*PROBLEM*
Line by line, copy the entries exactly, excluding the pictures.

*DATA SHOWN*

┄┄┄┄┄┄

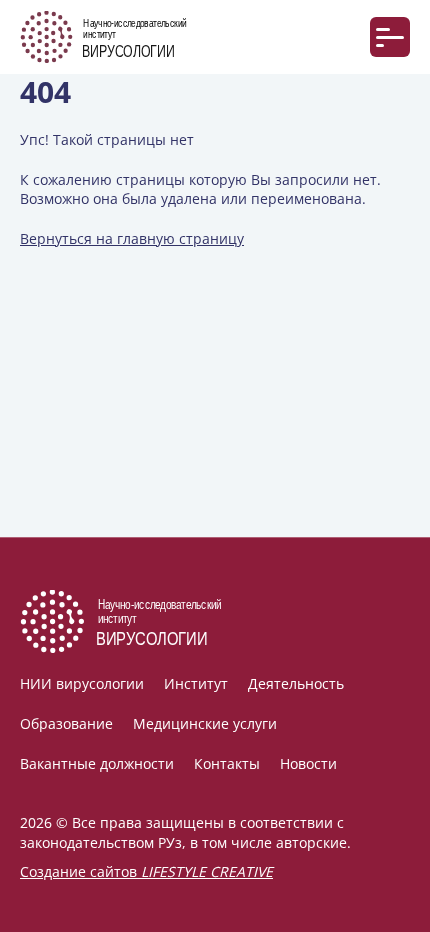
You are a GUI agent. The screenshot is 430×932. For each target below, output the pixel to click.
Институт (196, 683)
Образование (66, 723)
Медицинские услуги (205, 723)
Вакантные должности (97, 763)
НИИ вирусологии (82, 683)
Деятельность (296, 683)
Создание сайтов (146, 871)
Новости (308, 763)
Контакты (227, 763)
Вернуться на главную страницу (132, 238)
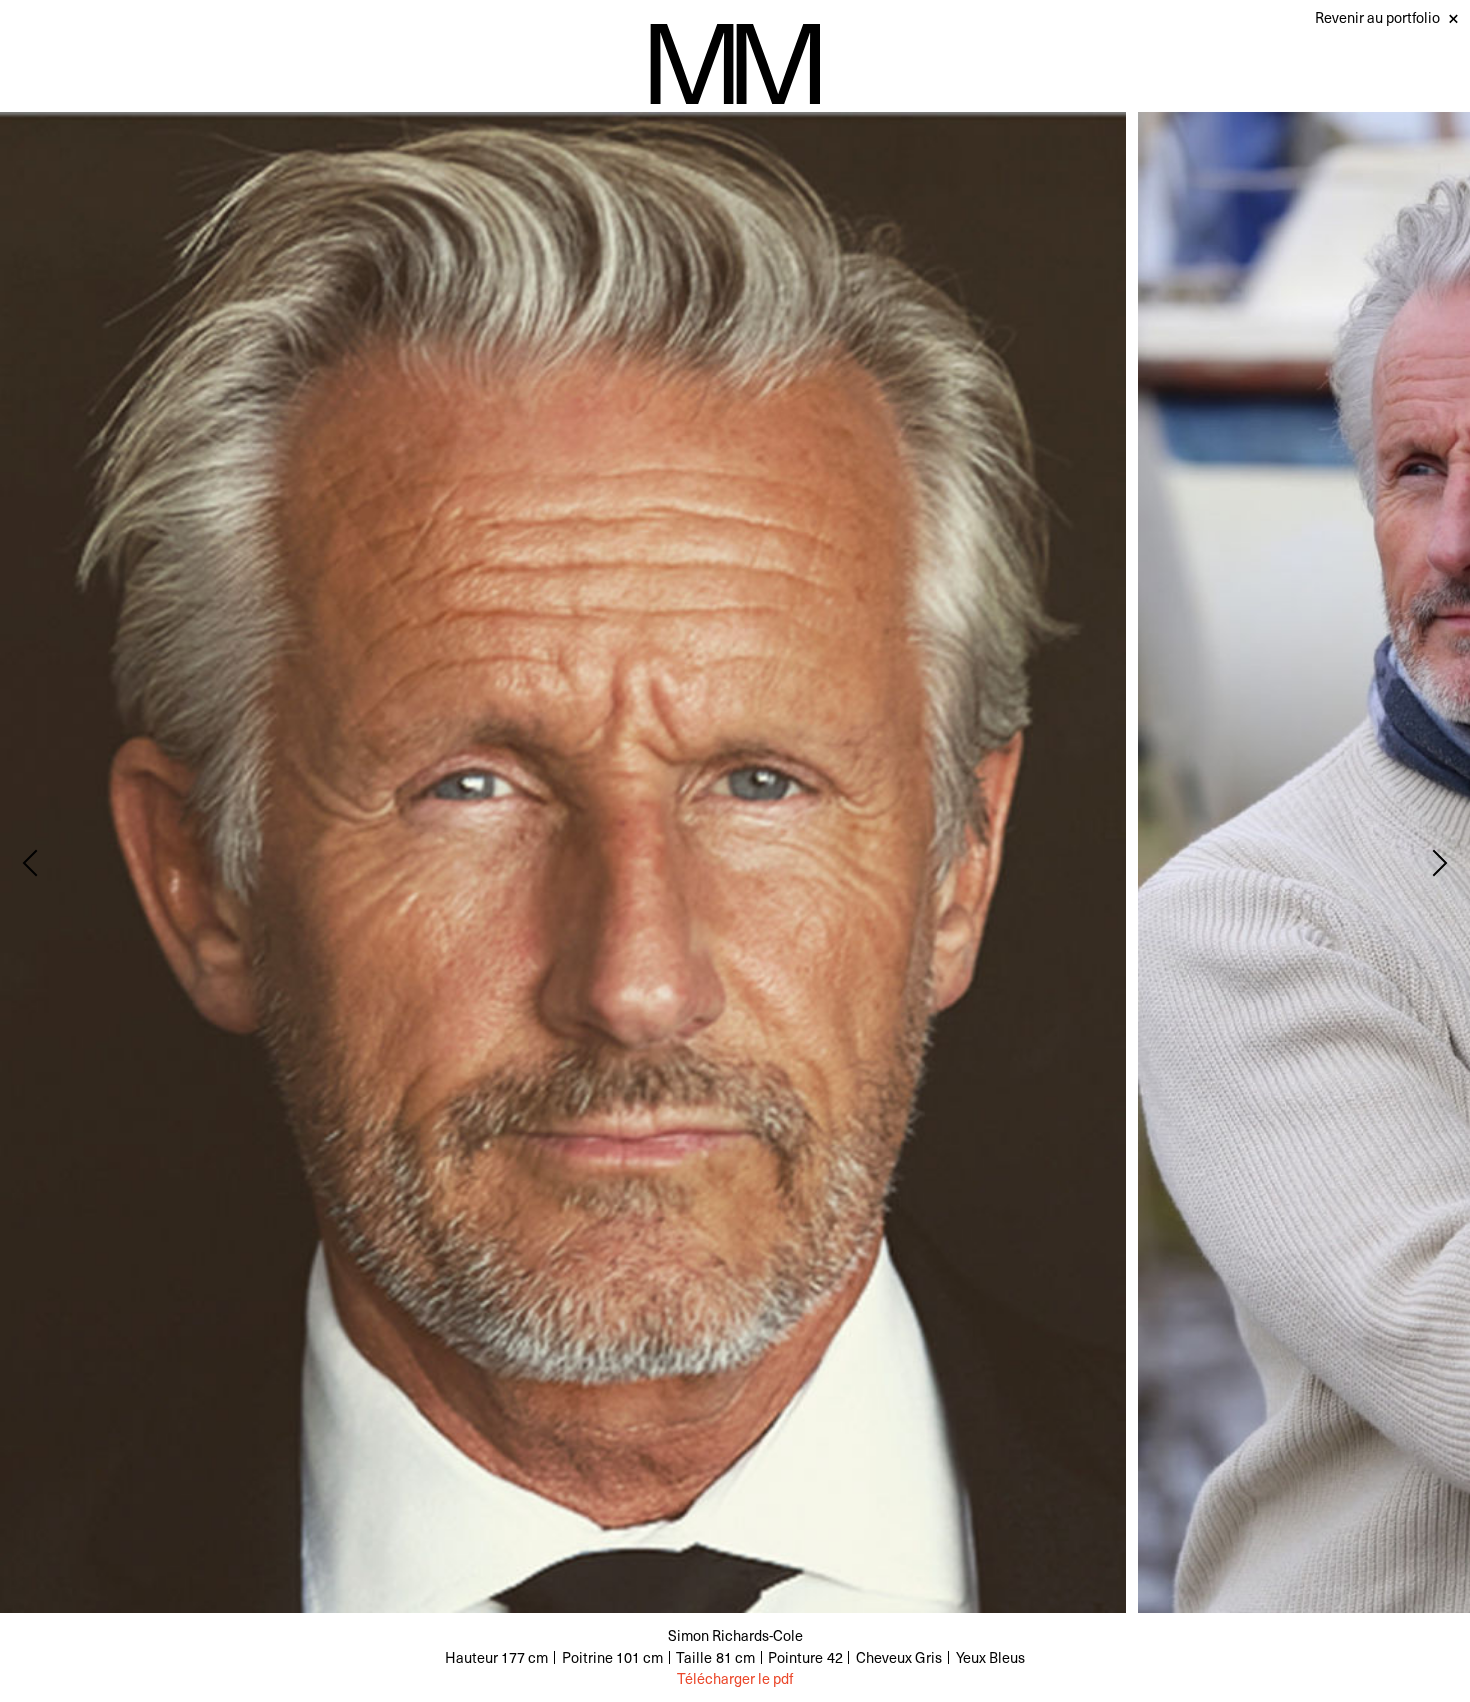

┄┄┄┄┄┄

*ANSWER TO THIS PROBLEM*
You are a GUI agent. The screenshot is 430×932. For each target below, output the pixel to click.
Институт (196, 683)
Образование (66, 723)
Медицинские услуги (205, 723)
Вакантные должности (97, 763)
НИИ вирусологии (82, 683)
Деятельность (296, 683)
Создание сайтов (146, 871)
Новости (308, 763)
Контакты (227, 763)
Вернуться на главную страницу (132, 238)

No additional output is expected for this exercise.